Within the frame of the Global Coral Restoration Project, hands-on practices will be shared with local stakeholders, in turn enabling a more comprehensive approach to assist in the rehabilitation and active restoration of coral reefs. During the past few years, the project partners have studied how to raise large numbers of delicate coral larvae of several Caribbean species, practiced less labor-intensive ways of seeding coral recruits on reefs, developed protocols to choose suitable restoration sites and learned how to efficiently monitor ongoing restoration success.
How to restore reefs on larger scales
Over the last decade, SECORE and partners have pioneered the study of sexual coral restoration applications, a relatively young research discipline. Taking advantage of the corals' sexual reproduction has the potential of producing huge numbers of genetically unique coral recruits--millions, if done correctly. Those coral recruits could be raised from one spawning event: coral gametes are collected in the wild or at the laboratory and fertilized in vitro. The resulting larvae are cared for and provided with settlement substrates when they are ready to metamorphose into a coral polyp.

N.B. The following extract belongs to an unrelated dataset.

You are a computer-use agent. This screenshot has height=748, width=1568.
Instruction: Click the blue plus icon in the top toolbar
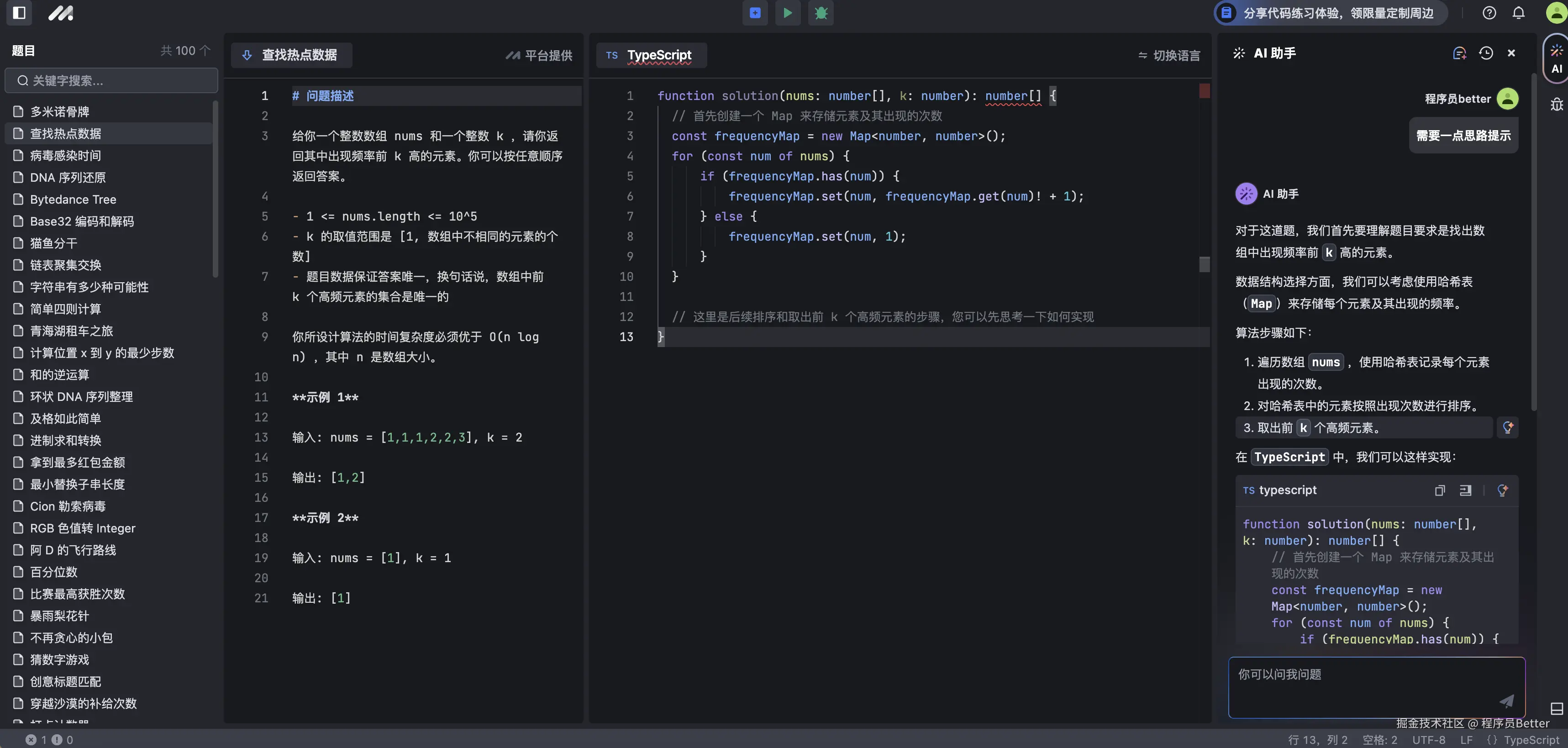[x=755, y=13]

SECORE is currently developing and testing techniques to raise and handle large amounts of coral offspring. The time and manpower required to handle coral offspring and plant them onto wild reefs often limit restoration efforts. Accordingly, SECORE and partners have designed coral settlement substrates that self-attach to the reefs, enabling seeding coral recruits to join the reef in meaningful numbers. SECORE and partners are currently conducting pilot projects for larger-scale sexual coral restoration on Curaçao and in Mexico.
Education and sharing knowledge
Through this partnership, three capacity-building centers will be established in the Caribbean: in Mexico, Curacao, and the U.S. Virgin Islands. At each location, a local team of experts will test and refine sexual reproduction techniques, and share these through capacity-building trainings and workshops with coral reef practitioners around the world. In addition, local communities will be actively involved in the process, providing local partners with outreach tools to facilitate community engagement. Integrating the communities that are impacted by this work is critical to making any restoration and conservation efforts successful in the long-term.
"Our capacity building centers will foster research and technology development, exchange of knowledge and expertise, and provide training courses and outreach", says Dirk Petersen. "We will host annual training workshops for Caribbean stakeholders. The centers will function as bases to expand our network and to guide local restoration practitioners who have been fighting the decline of their reefs on their own. By joining forces and coordinating efforts in many places around the Caribbean, we can make a real change for the survival of coral reefs."
The first task of the new alliance will be the kick-off workshop entitled "New techniques for coral restoration in the Caribbean" on Curaçao this May. Representatives of stakeholders throughout the Caribbean and scientists from various disciplines will meet to learn hands-on practices--including collecting and fertilizing coral gametes and practicing the handling of larvae to be seeded onto degraded reefs--and share theoretical background knowledge. Each workshop will build on the last, incorporating lessons learned and refining the techniques that enable lasting, larger-scale coral restoration.